"""

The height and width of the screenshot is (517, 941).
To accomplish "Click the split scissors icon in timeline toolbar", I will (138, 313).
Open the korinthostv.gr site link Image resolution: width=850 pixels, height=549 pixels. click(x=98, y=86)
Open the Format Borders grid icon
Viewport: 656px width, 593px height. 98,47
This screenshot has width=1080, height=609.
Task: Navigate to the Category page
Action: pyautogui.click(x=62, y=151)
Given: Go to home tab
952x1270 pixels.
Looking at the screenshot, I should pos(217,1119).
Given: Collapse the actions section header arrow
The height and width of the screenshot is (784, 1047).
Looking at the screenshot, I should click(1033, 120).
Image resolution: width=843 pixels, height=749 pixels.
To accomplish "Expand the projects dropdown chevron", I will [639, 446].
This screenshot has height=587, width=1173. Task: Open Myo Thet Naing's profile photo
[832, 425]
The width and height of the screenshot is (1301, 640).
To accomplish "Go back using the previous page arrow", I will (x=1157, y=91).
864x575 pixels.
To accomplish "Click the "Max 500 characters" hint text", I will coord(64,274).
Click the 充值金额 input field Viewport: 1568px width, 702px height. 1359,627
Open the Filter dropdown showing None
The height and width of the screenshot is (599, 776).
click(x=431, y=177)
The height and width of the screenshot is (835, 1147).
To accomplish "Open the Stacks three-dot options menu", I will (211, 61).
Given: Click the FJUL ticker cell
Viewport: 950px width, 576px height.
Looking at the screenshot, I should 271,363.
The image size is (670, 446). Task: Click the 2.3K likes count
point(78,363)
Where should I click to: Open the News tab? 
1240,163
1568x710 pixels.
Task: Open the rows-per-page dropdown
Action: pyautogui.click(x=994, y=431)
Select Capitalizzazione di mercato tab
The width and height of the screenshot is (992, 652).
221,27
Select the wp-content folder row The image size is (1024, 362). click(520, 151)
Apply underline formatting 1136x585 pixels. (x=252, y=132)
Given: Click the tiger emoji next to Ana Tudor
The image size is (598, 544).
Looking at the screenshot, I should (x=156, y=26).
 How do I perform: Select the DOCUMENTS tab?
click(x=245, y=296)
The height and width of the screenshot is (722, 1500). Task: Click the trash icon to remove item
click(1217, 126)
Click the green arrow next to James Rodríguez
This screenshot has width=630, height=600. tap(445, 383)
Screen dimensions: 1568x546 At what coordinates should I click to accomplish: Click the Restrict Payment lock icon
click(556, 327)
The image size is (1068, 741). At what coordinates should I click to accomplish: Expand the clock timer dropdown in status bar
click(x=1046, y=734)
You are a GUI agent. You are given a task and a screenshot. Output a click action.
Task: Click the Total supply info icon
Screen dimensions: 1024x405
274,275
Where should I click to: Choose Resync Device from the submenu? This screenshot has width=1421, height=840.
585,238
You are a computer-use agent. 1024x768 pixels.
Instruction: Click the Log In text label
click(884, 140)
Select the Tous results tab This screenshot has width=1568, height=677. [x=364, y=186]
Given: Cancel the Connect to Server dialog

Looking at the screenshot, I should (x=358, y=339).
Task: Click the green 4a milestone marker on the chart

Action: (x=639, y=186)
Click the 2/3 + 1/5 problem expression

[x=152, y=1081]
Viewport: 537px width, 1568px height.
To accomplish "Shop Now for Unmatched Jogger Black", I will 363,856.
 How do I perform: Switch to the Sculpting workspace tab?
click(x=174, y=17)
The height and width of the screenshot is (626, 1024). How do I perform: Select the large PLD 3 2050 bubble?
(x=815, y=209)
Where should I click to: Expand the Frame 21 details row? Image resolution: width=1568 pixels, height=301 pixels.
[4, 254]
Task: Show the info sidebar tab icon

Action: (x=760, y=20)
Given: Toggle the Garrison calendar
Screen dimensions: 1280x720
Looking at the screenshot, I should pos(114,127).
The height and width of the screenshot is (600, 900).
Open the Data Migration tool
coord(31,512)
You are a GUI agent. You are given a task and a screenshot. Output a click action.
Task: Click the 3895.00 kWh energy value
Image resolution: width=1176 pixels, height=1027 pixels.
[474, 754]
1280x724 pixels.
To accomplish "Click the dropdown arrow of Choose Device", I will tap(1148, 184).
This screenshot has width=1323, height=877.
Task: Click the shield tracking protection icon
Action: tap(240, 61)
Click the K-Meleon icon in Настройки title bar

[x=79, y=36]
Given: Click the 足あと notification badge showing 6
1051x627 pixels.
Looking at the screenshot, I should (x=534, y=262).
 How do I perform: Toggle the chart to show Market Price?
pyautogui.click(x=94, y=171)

"""

Problem statement: All of the entries should be repeated word for word.

Written reply:
The height and width of the screenshot is (517, 941).
To accomplish "Click the split scissors icon in timeline toolbar", I will (138, 313).
Open the korinthostv.gr site link Image resolution: width=850 pixels, height=549 pixels. click(x=98, y=86)
Open the Format Borders grid icon
Viewport: 656px width, 593px height. 98,47
This screenshot has width=1080, height=609.
Task: Navigate to the Category page
Action: pyautogui.click(x=62, y=151)
Given: Go to home tab
952x1270 pixels.
Looking at the screenshot, I should pos(217,1119).
Given: Collapse the actions section header arrow
The height and width of the screenshot is (784, 1047).
Looking at the screenshot, I should click(1033, 120).
Image resolution: width=843 pixels, height=749 pixels.
To accomplish "Expand the projects dropdown chevron", I will [639, 446].
This screenshot has height=587, width=1173. Task: Open Myo Thet Naing's profile photo
[832, 425]
The width and height of the screenshot is (1301, 640).
To accomplish "Go back using the previous page arrow", I will (x=1157, y=91).
864x575 pixels.
To accomplish "Click the "Max 500 characters" hint text", I will coord(64,274).
Click the 充值金额 input field Viewport: 1568px width, 702px height. 1359,627
Open the Filter dropdown showing None
The height and width of the screenshot is (599, 776).
click(x=431, y=177)
The height and width of the screenshot is (835, 1147).
To accomplish "Open the Stacks three-dot options menu", I will (211, 61).
Given: Click the FJUL ticker cell
Viewport: 950px width, 576px height.
Looking at the screenshot, I should 271,363.
The image size is (670, 446). Task: Click the 2.3K likes count
point(78,363)
Where should I click to: Open the News tab? 
1240,163
1568x710 pixels.
Task: Open the rows-per-page dropdown
Action: pyautogui.click(x=994, y=431)
Select Capitalizzazione di mercato tab
The width and height of the screenshot is (992, 652).
221,27
Select the wp-content folder row The image size is (1024, 362). click(520, 151)
Apply underline formatting 1136x585 pixels. (x=252, y=132)
Given: Click the tiger emoji next to Ana Tudor
The image size is (598, 544).
Looking at the screenshot, I should (x=156, y=26).
 How do I perform: Select the DOCUMENTS tab?
click(x=245, y=296)
The height and width of the screenshot is (722, 1500). Task: Click the trash icon to remove item
click(1217, 126)
Click the green arrow next to James Rodríguez
This screenshot has width=630, height=600. tap(445, 383)
Screen dimensions: 1568x546 At what coordinates should I click to accomplish: Click the Restrict Payment lock icon
click(556, 327)
The image size is (1068, 741). At what coordinates should I click to accomplish: Expand the clock timer dropdown in status bar
click(x=1046, y=734)
You are a GUI agent. You are given a task and a screenshot. Output a click action.
Task: Click the Total supply info icon
Screen dimensions: 1024x405
274,275
Where should I click to: Choose Resync Device from the submenu? This screenshot has width=1421, height=840.
585,238
You are a computer-use agent. 1024x768 pixels.
Instruction: Click the Log In text label
click(884, 140)
Select the Tous results tab This screenshot has width=1568, height=677. [x=364, y=186]
Given: Cancel the Connect to Server dialog

Looking at the screenshot, I should (x=358, y=339).
Task: Click the green 4a milestone marker on the chart

Action: (x=639, y=186)
Click the 2/3 + 1/5 problem expression

[x=152, y=1081]
Viewport: 537px width, 1568px height.
To accomplish "Shop Now for Unmatched Jogger Black", I will 363,856.
 How do I perform: Switch to the Sculpting workspace tab?
click(x=174, y=17)
The height and width of the screenshot is (626, 1024). How do I perform: Select the large PLD 3 2050 bubble?
(x=815, y=209)
Where should I click to: Expand the Frame 21 details row? Image resolution: width=1568 pixels, height=301 pixels.
[4, 254]
Task: Show the info sidebar tab icon

Action: (x=760, y=20)
Given: Toggle the Garrison calendar
Screen dimensions: 1280x720
Looking at the screenshot, I should pos(114,127).
The height and width of the screenshot is (600, 900).
Open the Data Migration tool
coord(31,512)
You are a GUI agent. You are given a task and a screenshot. Output a click action.
Task: Click the 3895.00 kWh energy value
Image resolution: width=1176 pixels, height=1027 pixels.
[474, 754]
1280x724 pixels.
To accomplish "Click the dropdown arrow of Choose Device", I will tap(1148, 184).
This screenshot has width=1323, height=877.
Task: Click the shield tracking protection icon
Action: tap(240, 61)
Click the K-Meleon icon in Настройки title bar

[x=79, y=36]
Given: Click the 足あと notification badge showing 6
1051x627 pixels.
Looking at the screenshot, I should (x=534, y=262).
 How do I perform: Toggle the chart to show Market Price?
pyautogui.click(x=94, y=171)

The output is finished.